IFC STEP Encoding

Ruben de Laat edited this page Jul 8, 2013 · 1 revision
Clone this wiki locally

IFC Encoding

Updated for version 1.2

Introduction

As of version 1.2, all types of STEP's String encoding are supported by the IfcStepSerializer and IfcStepDeserializer.

Also see [http://support.bimserver.org/bimserver/topics/make_bimserver_harmonize_string_encodings_in_a_bim_project#reply_8132322]
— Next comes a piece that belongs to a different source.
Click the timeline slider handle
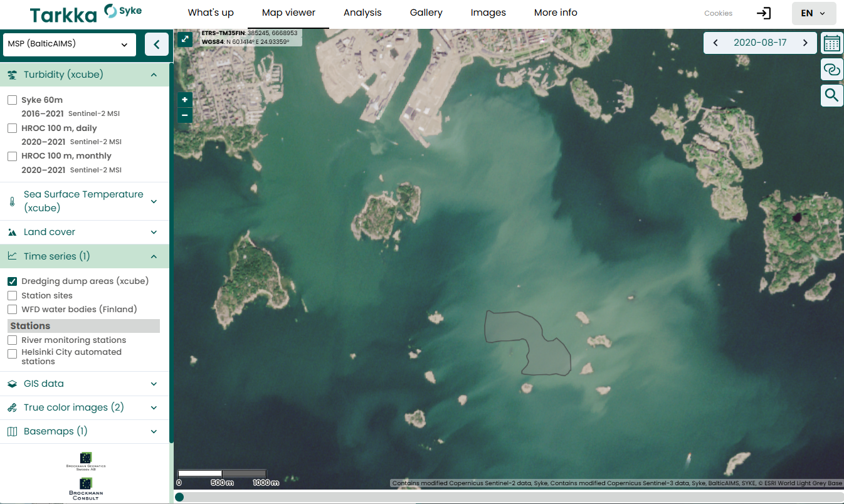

Further development of the serializers/deserializers encoding/decoding depends on the availability of test files, so if you have problems with certain files, please contact us.

Differences

For certain characters, multiple different ways of encoding are possible in the STEP standard. BIMserver internally stores all string as UTF-8. BIMserver uses:

  • For 32-126: ISO 8859-1
  • For <255: ISO 10646 / ISO 8859-1 (the same for <255)
  • The rest: UCS-2 or UCS-4, depending on the character

So in certain cases IFC strings from data that comes out of BIMserver will be in different encoding than the strings during checkin. Semantically they hold the same information and the same characters should show up in the viewing application.

Example: In one of the popular IFC test files ("AC11-Institute-Var-2-IFC.ifc") there is a door with the name encoded as "T\S|r-012", the decoded version is "Tür-012". When this model is serialized as IFC again, the encoded version is "T\X\FCr-012", which is also a valid encoding.